And a man paragliding over the sea, spots where a cliff wall has sheared away, leaving what appears to be an opening, and his subsequent exploration reveals a cave with signs of habitation, human and otherwise, going back millennia. Scientists begin excavating and eventually the media and the public are enthralled. I don’t consider any of that spoiler. A comparison: if I told you that “Psycho” begins with Janet Leigh stealing cash from her boss and fleeing in her car, having second thoughts, and checking into a motel during a rainstorm, I wouldn’t consider that a spoiler either. Just setting the stage. |
We know as much as each character, but we know more than any single one for we have picked up other bits from other characters. Little happens in the first third of the novel after the camper incident, but suspense and tension are built as we learn more and start building a scenario in our minds. When a reporter listens to a fairly dry scientific lecture on discoveries in the caves we find ourselves cringing even more than she does. What, we worry, is going to happen to her and with others whom we have met and in whom we have become invested? Just as we begin to worry when Janet Leigh checks into that motel.
We know there are some bad people about, for we recall those campers. But is there something else? Something evil, something persisting from eons past, something even supernatural.
Here let me insert a quote from the intriguing afterword Nevill has appended to his novel:
After describing the Devon are where he lives and which he features prominently and beautifully in this work, he writes: “I lacked a specific image that might lend itself to horror – though time itself, and a sudden revelation of one’s insignificance within a vast landscape, or before an enormous body of water, can be pure horror of the most sublime type, that involves equal parts terror and wonder.
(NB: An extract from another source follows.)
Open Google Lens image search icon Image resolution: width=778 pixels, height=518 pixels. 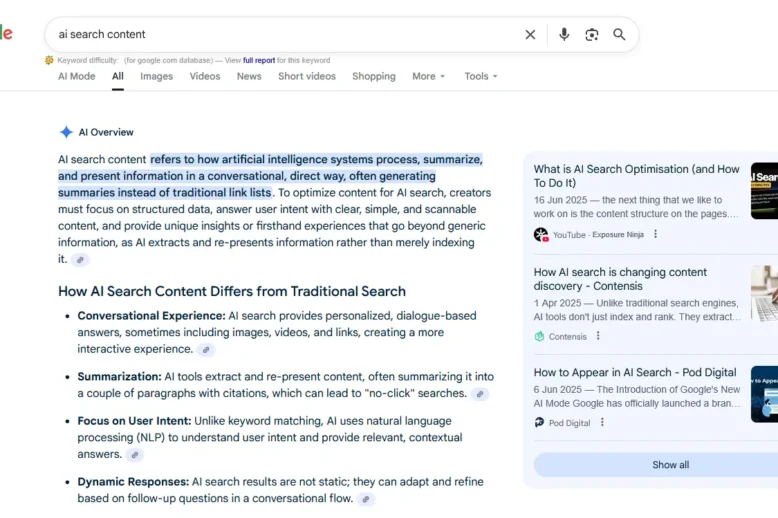[x=592, y=34]
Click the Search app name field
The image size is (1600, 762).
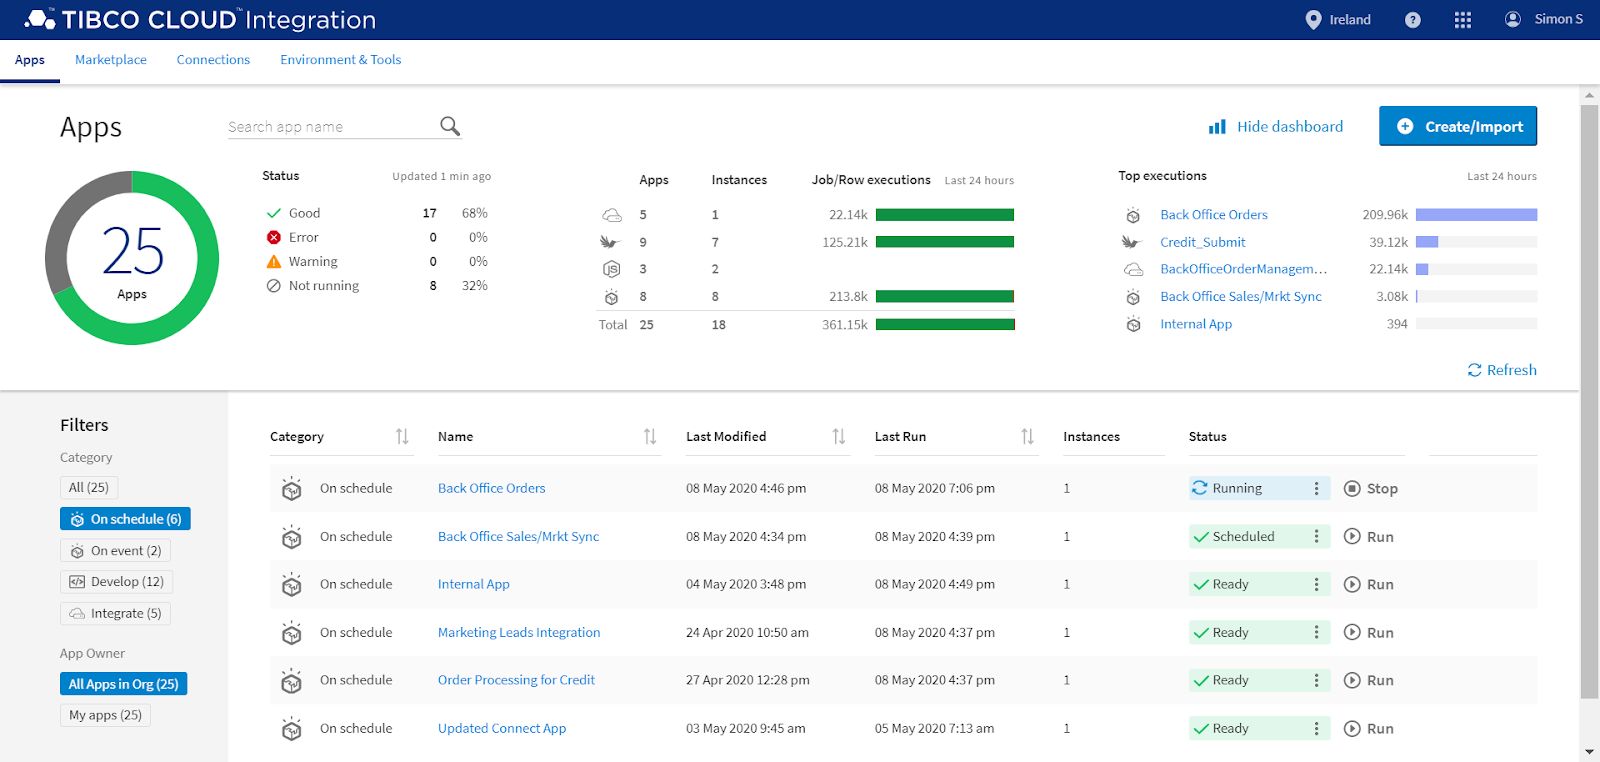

But, for a novel-length story, I needed something localised, specific, more tangible, a kind of metaphor for time, our origins and those incomprehensible stretches of time existing before we stood upright and systematically rid the planet of its mega fauna and flora.”
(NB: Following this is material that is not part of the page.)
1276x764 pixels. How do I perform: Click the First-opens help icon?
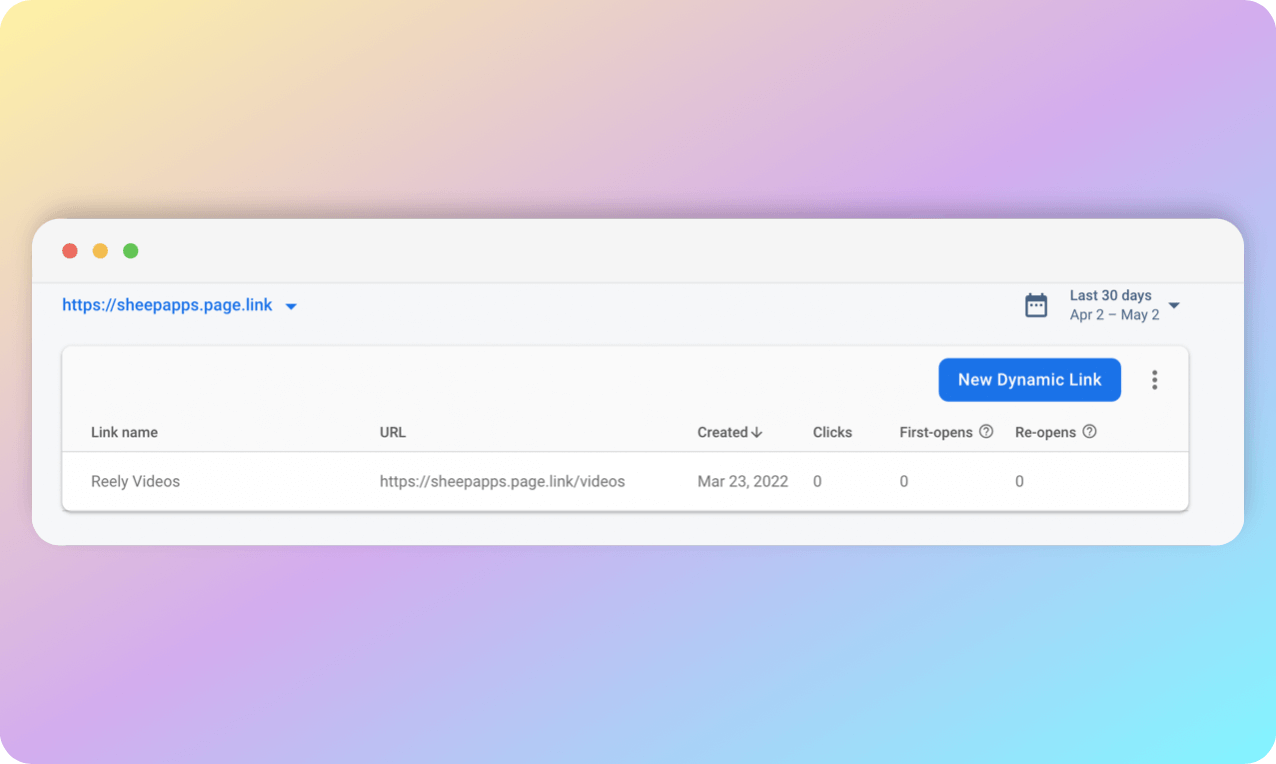point(986,431)
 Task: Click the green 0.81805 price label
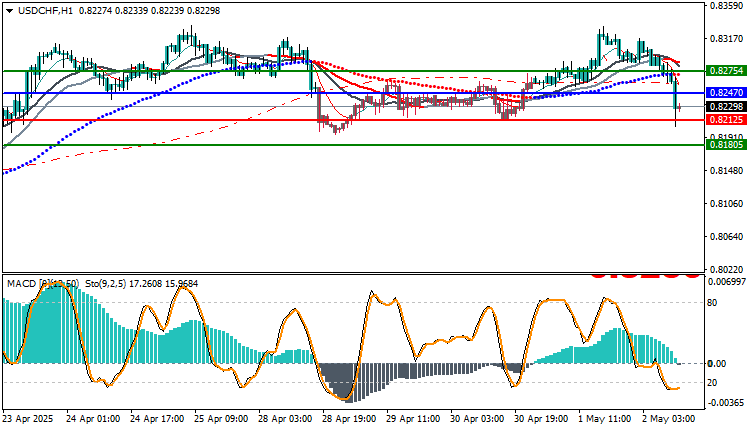click(x=726, y=144)
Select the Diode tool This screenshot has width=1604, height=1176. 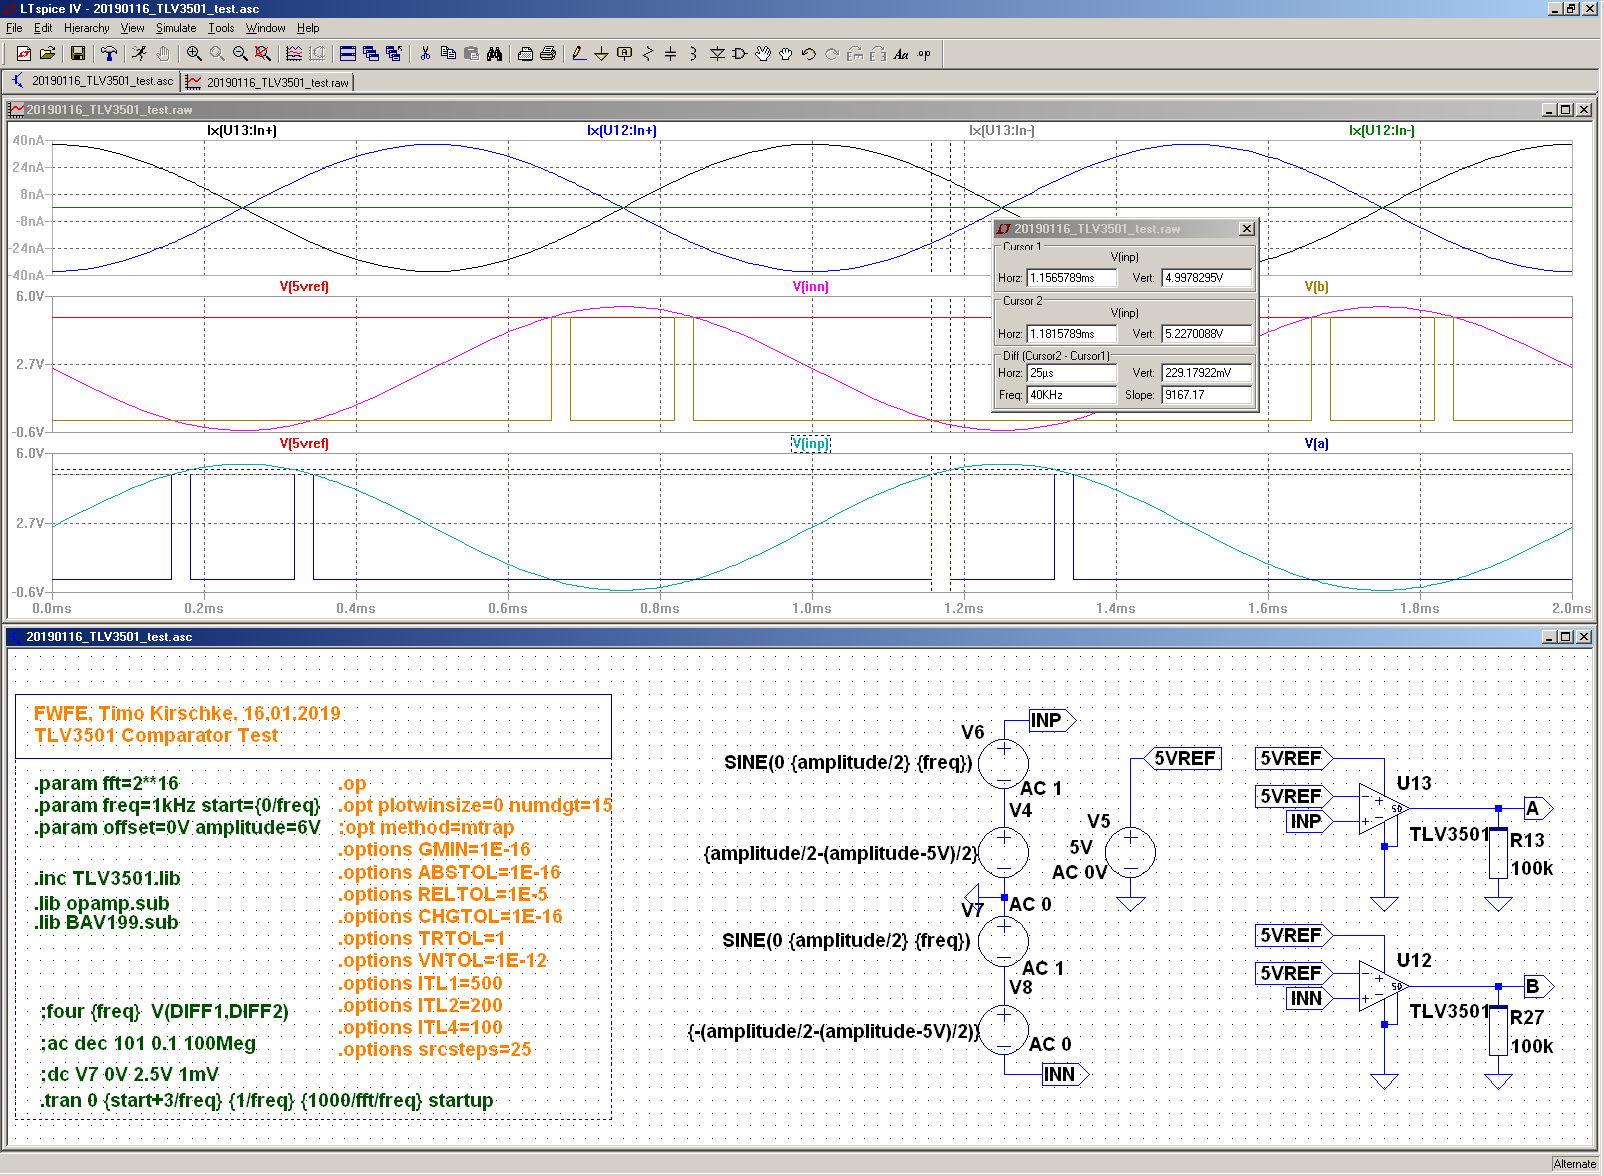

Then he describes how that specific image came to him. But in the novel itself that image is not quite described but comes to us more through hint and suggestion, and the image that we create in our own minds surpasses what even Nevill with his own substantive writerly talents might be able to specify.
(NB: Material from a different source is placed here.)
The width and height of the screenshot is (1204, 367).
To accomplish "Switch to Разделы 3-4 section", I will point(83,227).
You’ve seen the cover. Is that what it looks like? I can’t answer that, although I’d suggest it is an image suggested to the illustrator by the author’s prose and his own imagination. One might view that cover as an illustration of not so much what lies beneath the ground as what lies beneath the face of mankind.
In my lengthy quote from the afterword Nevill talks about our insignificance before a vast landscape or enormous body of water. You feel that in this novel, but you also get a sense of the beauty of both and of his own vast love for both. Elsewhere he has written about The City as a place of horror and terror, and here he finds it in the beautiful rural setting as well. I don’t think he would object if I suggested that there is something common to both city and country: us.
In a way, that quotation above could have been written by John Langan after his novel “The Fisherman.” Both novels share a strong sense of place as well as a sense of the vastness in which that place lies, Nevill’s in Devon, Langan’s in the Adirondacks. In both the micro and the macro interweaving. That sense of insignificance before the vastness of time and space are what link both Nevill and Langan to H. P. Lovecraft. I find that also in an unexpected place: Terrence Malick’s movie “The Tree of Life,” unexpected because that is not generally thought of along with horror novels. That movie, which views a boy growing up in small Texas town in the 1950s against the backdrop of the birth and death of the universe, ends not in horror but in something I might call resignation and acceptance. Nevill’s book shows us an ending, sort of, for each of his two central characters. But even at the end we the reader know certain things that the characters do not. One ending suggests something like the mood at the end of that movie. The other suggests something more closely reflected by the cover of the book. I believe Nevill fears the one but still has hope for the other.